Ausgangstext:

☆ ☆ ☆ ☆

Einwurf

Bei Demenz am Ball bleiben

Wie die Demenzdiagnose eines Familienmitglieds das Zusammenleben beeinflusst, hat Martina Voss-Tecklenburg, Trainerin der Frauenfußball-Nationalmannschaft, selbst erfahren. Sie setzt sich für eine bessere Aufklärung über die Krankheit ein.

Porträt von Martina Voss-Tecklenburg, Trainerin der Frauenfußball-Nationalmannschaft

Ich kenne die Auswirkung

von Demenz aus eigener Erfahrung in der Familie. Meine Großmutter war an Demenz erkrankt und ihr Zustand über lange Jahre sehr belastend. Es war für meine Oma kein Leben mehr. Eine Demenz verändert die Menschen. Die Krankheit kann dazu führen, dass sie ihre Umwelt nicht mehr wahrnehmen oder ihre Angehörigen nicht mehr erkennen. Die familiäre Belastung, die sich daraus ergibt, kann ich sehr gut nachvollziehen. Ich habe großen Respekt vor den enormen Leistungen, die Angehörige für die Versorgung ihrer Lieben tagtäglich erbringen.

Es geht nicht nur um die Menschen selbst, die erkrankt sind, sondern vor allen Dingen auch um die Betreuung der Angehörigen. Denn für viele ist Demenz nach wie vor ein schwieriges Thema. Auch deshalb bin ich seit 2019 Demenzbotschafterin der Bundesregierung und arbeite hier mit dem Gesundheits- und Familienministerium eng zusammen.

In einer älter werdenden Gesellschaft wird das Thema Demenz immer wichtiger. Aktuell sind 1,6 Millionen Menschen in Deutschland an Demenz erkrankt. 2050 könnten es Schätzungen zufolge bis zu 2,5 Millionen sein. Um Deutschland demenzfreundlich zu gestalten, hat die Bundesregierung Mitte 2020 die Nationale Demenzstrategie beschlossen.

Hier wurden in vier Handlungsfeldern unter der Beteiligung von mehr als 70 Akteuren aus Politik, Gesellschaft und Wissenschaft über 160 Maßnahmen vereinbart. Die Strategie rückt unter anderem die Angehörigen von Menschen mit Demenz in den Vordergrund. Denn ein Großteil der Menschen mit Demenz wird von ihren Familienmitgliedern gepflegt. Deshalb sind die im Rahmen der Strategie beschlossenen Maßnahmen, wie der Ausbau der Rehabilitationsangebote für Angehörige oder die Verbesserung der Beratungs- und Schulungsangebote für sie, ein wichtiger Schritt. All das soll dazu führen, dass pflegende Angehörige diese herausfordernde Zeit mit tatkräftiger Unterstützung meistern können.

☆ ☆ ☆ ☆

Gesammeltes Material:
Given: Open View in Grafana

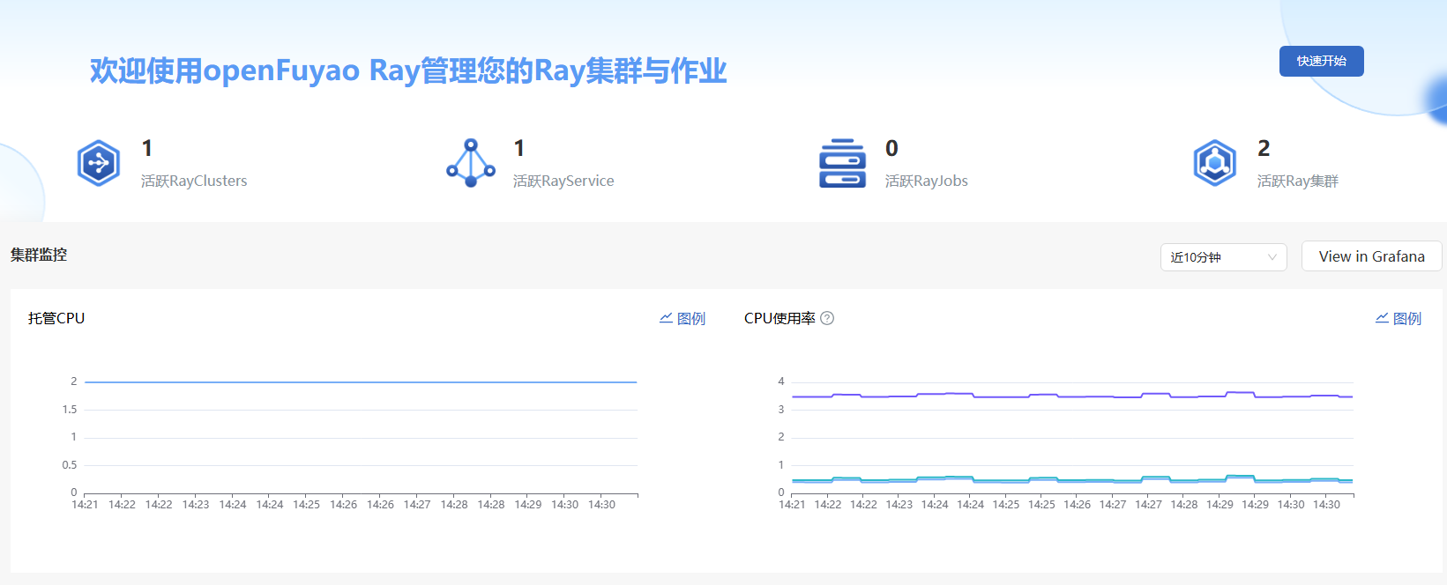Looking at the screenshot, I should coord(1371,256).
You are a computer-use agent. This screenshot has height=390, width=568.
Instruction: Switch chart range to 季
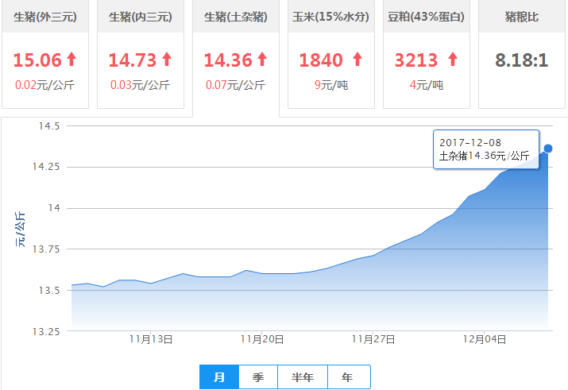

☆ ☆ ☆ ☆

Aufgaben:
1. Seit welchem Jahr ist Martina Voss-Tecklenburg laut Ausgangstext Demenzbotschafterin der Bundesregierung?
2. Ersetzen Sie im Ausgangstext "Handlungsfeldern" durch "Themenfeldern", und geben Sie die Passage von "Hier wurden in" bis "Unterstützung meistern können." mit dieser Änderung wieder.
Das Material stammt aus einer anderen Quelle als der Ausgangstext.

Lösungen:
1. Seit 2019.

2.
Hier wurden in vier Themenfeldern unter der Beteiligung von mehr als 70 Akteuren aus Politik, Gesellschaft und Wissenschaft über 160 Maßnahmen vereinbart. Die Strategie rückt unter anderem die Angehörigen von Menschen mit Demenz in den Vordergrund. Denn ein Großteil der Menschen mit Demenz wird von ihren Familienmitgliedern gepflegt. Deshalb sind die im Rahmen der Strategie beschlossenen Maßnahmen, wie der Ausbau der Rehabilitationsangebote für Angehörige oder die Verbesserung der Beratungs- und Schulungsangebote für sie, ein wichtiger Schritt. All das soll dazu führen, dass pflegende Angehörige diese herausfordernde Zeit mit tatkräftiger Unterstützung meistern können.